6:30pm – The sun is starting to go down, so I sneak into the house on our compound and find a quiet spot to do some yoga. Our house was destroyed by Boko Haram, so only the fire damaged walls remain. The only space I can find is behind a stack of latrine slabs – oh well!
7:30pm – Finally time to start on the notorious paperwork… Being a team leader means working quite autonomously and managing most aspects of the various projects we have, from planning, to budgeting, contributing to proposals, to analysing data gathered by the public health team, including health data and community feedback. Doing this analysis regularly means that our programmes improve and respond to the changing situation in Damboa. Then there are the dreaded emails to catch up on….
9:00pm – Paperwork done, I shift my attention to some studying.

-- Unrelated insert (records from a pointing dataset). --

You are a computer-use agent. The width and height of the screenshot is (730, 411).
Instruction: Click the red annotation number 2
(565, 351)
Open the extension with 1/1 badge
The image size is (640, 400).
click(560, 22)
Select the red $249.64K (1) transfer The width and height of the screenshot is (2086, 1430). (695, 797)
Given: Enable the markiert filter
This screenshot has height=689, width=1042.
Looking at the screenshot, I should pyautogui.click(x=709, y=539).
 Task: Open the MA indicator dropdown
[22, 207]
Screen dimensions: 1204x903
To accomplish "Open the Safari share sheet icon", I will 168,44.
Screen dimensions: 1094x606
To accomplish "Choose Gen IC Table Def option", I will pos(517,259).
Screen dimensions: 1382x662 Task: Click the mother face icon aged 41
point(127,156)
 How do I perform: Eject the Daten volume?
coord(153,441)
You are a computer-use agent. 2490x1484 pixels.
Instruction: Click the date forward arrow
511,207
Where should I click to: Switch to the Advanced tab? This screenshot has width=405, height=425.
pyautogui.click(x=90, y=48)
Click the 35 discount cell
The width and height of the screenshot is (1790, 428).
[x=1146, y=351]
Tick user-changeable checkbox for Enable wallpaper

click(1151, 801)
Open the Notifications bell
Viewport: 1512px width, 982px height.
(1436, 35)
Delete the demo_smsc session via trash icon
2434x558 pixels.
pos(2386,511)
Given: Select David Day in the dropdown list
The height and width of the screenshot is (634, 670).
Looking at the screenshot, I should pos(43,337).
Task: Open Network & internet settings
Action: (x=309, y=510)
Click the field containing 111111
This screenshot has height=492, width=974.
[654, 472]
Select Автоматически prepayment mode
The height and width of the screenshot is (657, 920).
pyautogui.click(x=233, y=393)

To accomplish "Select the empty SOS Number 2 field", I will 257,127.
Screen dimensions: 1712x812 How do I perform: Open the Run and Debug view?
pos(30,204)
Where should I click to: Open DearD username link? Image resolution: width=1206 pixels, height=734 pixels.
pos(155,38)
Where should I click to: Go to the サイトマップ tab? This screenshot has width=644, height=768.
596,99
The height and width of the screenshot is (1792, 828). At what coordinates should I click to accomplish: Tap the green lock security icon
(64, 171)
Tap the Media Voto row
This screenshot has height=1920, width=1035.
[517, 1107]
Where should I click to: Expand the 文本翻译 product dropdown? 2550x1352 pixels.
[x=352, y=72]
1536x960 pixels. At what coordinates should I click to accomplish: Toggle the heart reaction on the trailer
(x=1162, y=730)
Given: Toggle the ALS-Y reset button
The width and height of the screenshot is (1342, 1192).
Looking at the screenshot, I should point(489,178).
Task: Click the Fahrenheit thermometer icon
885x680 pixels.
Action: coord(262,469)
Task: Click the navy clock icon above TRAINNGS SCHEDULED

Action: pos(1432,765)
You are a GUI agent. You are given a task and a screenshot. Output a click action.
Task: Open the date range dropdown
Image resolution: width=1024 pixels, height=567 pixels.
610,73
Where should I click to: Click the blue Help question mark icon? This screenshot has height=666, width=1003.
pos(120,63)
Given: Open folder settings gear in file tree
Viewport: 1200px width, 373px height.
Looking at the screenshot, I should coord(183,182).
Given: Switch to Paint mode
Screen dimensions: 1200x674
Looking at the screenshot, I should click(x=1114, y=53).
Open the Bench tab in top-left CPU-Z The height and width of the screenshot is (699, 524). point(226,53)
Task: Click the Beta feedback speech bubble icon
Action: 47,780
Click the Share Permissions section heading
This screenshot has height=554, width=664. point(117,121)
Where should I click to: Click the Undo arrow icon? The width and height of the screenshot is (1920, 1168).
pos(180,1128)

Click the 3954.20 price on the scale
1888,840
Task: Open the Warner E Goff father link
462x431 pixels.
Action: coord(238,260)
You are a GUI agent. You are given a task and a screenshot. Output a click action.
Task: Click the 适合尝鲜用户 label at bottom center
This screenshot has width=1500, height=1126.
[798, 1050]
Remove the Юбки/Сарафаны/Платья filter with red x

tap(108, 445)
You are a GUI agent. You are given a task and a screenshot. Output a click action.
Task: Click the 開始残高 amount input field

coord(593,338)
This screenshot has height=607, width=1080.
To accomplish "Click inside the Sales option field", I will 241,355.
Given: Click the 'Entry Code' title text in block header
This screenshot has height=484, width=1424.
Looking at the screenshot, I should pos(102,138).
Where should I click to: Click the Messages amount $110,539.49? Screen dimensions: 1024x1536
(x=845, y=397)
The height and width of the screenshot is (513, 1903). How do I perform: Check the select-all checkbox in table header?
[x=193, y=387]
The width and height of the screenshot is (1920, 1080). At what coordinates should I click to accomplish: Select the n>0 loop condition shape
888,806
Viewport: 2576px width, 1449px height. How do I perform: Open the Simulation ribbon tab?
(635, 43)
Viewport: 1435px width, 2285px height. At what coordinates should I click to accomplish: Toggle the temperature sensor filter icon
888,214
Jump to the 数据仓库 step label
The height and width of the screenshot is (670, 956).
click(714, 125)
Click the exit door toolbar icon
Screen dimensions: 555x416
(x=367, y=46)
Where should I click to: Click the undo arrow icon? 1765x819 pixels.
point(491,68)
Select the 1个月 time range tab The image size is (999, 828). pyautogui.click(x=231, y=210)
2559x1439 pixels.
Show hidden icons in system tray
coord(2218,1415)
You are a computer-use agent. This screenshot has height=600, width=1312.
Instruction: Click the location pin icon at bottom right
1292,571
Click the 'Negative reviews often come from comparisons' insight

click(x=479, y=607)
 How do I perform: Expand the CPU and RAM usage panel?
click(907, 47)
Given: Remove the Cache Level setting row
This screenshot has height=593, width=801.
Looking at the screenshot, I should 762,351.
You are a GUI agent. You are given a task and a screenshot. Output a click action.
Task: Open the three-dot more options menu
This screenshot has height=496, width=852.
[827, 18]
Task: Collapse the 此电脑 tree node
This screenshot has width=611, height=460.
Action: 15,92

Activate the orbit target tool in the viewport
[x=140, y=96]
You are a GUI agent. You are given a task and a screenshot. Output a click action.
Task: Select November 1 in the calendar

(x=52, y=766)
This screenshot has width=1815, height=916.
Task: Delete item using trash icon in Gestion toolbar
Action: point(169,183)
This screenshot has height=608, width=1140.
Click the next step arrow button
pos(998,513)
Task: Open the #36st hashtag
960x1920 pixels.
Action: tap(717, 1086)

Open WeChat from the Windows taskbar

I’m currently studying for a Masters in Public Health, and although doing it alongside my work gives me the opportunity to put my learning into practice straight away, I’m not sure it was the best idea to add studying into an already hectic workload!
10:00pm – It’s time to turn off my laptop and head into my tent. By now Damboa has been dark for three hours, but I brought a small string of fairy lights with me so I can spend some time pottering around my tent before I get into bed. I read a book for a while to switch off my brain (thank you to the inventor of backlit kindles!) before heading off to sleep.